Document extract:
<<<<
Permanent Representative of Chile to the United Nations
- In office 2003–2010
- Appointed by: Ricardo Lagos
- Preceded by: Juan Gabriel Valdés
- Succeeded by: Octavio Errázuriz Guilisasti

Minister Secretary-General of Government
- In office 7 January 2002 – 3 March 2003
- Preceded by: Claudio Huepe
- Succeeded by: Francisco Vidal

Ambassador of Chile to Brazil
- In office 1994–1998
- Appointed by: Eduardo Frei Ruiz-Tagle
- Succeeded by: Juan Martabit Scaff

Permanent Representative of Chile to the Organization of American States
- In office 1990–1994
- Appointed by: Patricio Aylwin

Personal details
- Born: 22 July 1948 (age 78) Santiago, Chile
- Party: Socialist Party (1972–1988) (2023–present); Party for Democracy (1988–2023);
- Alma mater: SUNY Oswego Universidad Católica de Chile University of Denver
- Occupation: Diplomat, politician

= Heraldo Muñoz =

Chilean political scientist, academic, diplomat and politician

Heraldo Muñoz Valenzuela (born July 22, 1948) is a Chilean political scientist, academic, diplomat and politician; the former Minister of Foreign Affairs of Chile under President Michelle Bachelet; former Assistant Secretary General, Assistant Administrator, and Regional Director for Latin America and the Caribbean of the United Nations Development Programme; and the former Chilean Ambassador to the United Nations, to Brazil, and to the Organization of American States.
>>>>
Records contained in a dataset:
<<<<
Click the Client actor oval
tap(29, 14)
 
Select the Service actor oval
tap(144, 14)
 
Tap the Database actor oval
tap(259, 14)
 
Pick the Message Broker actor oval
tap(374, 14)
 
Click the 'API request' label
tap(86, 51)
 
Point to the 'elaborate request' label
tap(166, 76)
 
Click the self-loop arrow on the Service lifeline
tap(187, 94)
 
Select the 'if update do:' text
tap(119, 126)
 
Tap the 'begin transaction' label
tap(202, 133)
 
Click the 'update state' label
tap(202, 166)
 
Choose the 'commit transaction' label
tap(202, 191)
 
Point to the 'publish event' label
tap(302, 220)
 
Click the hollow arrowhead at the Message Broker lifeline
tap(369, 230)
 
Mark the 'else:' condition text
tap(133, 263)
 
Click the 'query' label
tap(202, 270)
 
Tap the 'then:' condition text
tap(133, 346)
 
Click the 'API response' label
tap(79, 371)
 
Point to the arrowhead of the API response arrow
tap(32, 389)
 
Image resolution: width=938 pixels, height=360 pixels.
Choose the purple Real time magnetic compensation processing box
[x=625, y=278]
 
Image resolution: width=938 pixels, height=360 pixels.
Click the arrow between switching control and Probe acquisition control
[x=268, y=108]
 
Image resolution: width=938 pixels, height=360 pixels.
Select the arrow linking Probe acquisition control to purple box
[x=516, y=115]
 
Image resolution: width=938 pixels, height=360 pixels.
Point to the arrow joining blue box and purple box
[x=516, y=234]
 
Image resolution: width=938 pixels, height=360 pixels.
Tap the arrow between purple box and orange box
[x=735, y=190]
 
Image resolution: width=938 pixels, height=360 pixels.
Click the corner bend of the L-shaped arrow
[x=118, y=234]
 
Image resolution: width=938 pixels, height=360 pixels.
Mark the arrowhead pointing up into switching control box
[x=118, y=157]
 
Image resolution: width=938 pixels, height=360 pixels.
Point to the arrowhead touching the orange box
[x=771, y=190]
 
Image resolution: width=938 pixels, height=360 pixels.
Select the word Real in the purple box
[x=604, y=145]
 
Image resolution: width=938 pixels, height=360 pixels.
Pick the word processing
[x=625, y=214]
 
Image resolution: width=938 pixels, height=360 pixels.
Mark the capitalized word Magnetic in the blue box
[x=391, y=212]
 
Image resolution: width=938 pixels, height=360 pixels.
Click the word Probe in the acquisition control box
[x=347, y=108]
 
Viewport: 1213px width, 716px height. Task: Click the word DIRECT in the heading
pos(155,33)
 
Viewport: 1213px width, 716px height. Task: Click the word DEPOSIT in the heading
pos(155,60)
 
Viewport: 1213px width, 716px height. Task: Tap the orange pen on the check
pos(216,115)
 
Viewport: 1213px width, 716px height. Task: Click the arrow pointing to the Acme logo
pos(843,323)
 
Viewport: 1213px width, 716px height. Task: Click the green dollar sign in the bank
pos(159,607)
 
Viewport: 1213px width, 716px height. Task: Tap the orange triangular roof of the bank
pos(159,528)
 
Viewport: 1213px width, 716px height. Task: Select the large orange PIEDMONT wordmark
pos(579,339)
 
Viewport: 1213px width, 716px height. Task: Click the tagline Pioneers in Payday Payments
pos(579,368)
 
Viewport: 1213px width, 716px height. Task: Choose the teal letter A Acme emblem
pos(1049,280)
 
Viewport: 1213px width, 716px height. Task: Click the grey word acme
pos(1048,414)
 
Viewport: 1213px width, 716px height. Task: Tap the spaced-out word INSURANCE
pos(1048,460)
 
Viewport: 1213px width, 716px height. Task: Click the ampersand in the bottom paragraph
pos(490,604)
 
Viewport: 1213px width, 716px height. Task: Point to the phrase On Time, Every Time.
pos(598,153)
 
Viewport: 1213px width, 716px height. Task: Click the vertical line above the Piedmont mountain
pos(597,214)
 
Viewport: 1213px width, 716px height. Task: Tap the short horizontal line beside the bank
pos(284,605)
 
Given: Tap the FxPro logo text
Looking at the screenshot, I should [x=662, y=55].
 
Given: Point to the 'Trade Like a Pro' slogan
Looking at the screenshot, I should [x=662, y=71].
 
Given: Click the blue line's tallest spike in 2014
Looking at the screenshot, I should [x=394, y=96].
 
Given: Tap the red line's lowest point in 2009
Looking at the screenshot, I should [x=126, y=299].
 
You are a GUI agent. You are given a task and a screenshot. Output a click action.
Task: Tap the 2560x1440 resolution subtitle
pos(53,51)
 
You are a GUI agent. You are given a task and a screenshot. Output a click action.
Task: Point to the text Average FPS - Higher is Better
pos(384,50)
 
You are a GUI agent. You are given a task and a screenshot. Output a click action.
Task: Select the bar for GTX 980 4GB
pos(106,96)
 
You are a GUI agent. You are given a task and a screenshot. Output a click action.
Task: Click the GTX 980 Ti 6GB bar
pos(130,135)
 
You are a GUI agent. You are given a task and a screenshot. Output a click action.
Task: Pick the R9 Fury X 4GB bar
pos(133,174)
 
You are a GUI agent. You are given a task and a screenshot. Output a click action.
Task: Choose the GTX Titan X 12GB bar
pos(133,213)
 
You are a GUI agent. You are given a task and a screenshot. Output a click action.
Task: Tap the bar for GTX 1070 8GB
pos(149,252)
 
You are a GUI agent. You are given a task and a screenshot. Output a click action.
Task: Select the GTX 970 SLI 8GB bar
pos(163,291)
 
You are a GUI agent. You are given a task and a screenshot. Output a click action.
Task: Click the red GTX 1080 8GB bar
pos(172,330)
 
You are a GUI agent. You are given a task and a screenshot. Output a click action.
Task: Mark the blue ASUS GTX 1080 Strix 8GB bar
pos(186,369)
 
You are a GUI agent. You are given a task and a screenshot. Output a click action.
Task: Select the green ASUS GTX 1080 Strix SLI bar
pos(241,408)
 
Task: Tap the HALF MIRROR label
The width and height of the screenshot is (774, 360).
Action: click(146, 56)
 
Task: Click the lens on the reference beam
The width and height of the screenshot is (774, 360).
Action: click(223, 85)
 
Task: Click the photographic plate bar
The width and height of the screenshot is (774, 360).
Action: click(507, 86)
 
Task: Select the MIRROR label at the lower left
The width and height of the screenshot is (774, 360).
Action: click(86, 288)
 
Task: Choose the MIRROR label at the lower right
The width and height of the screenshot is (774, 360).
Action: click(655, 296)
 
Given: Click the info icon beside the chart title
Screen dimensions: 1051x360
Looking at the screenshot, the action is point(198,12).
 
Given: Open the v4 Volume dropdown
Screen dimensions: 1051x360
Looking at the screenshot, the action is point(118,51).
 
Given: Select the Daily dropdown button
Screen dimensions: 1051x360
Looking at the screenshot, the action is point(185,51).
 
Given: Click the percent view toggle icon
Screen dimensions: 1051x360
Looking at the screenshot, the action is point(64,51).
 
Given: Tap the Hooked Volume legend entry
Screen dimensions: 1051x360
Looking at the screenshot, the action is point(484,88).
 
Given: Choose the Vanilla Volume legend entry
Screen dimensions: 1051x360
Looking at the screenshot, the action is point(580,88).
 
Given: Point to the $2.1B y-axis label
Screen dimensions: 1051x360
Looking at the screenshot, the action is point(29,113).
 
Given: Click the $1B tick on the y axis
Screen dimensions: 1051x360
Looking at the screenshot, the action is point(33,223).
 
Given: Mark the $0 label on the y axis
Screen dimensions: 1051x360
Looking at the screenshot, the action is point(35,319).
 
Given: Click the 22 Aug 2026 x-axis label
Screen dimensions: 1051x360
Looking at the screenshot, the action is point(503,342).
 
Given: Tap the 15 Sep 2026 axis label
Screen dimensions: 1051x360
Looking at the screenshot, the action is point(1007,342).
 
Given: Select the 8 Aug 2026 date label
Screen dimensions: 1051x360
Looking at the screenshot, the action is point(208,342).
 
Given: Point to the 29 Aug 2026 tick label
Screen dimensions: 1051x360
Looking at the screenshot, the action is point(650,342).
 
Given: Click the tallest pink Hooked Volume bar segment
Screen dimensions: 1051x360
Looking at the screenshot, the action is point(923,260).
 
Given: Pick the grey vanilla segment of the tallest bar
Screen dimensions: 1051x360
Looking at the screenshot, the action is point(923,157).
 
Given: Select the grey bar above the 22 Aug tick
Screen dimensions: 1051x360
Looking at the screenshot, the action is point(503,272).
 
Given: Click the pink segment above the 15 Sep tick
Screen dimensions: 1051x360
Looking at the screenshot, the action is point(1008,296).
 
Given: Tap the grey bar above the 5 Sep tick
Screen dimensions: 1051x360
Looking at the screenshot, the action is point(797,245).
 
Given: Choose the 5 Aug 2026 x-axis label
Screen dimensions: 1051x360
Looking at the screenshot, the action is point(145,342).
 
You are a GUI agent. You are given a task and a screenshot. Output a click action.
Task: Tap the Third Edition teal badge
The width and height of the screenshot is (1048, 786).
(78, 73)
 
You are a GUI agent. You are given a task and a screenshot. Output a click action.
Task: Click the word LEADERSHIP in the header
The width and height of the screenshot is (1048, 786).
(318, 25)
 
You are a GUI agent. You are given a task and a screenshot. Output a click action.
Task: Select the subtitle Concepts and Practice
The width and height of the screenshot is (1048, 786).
>>>>
Exercise aim:
Output the part of the Heraldo Muñoz text that opens with the words "Heraldo Muñoz Valenzuela" and closes with "of American States.", copied word for word.

The answer:
Heraldo Muñoz Valenzuela (born July 22, 1948) is a Chilean political scientist, academic, diplomat and politician; the former Minister of Foreign Affairs of Chile under President Michelle Bachelet; former Assistant Secretary General, Assistant Administrator, and Regional Director for Latin America and the Caribbean of the United Nations Development Programme; and the former Chilean Ambassador to the United Nations, to Brazil, and to the Organization of American States.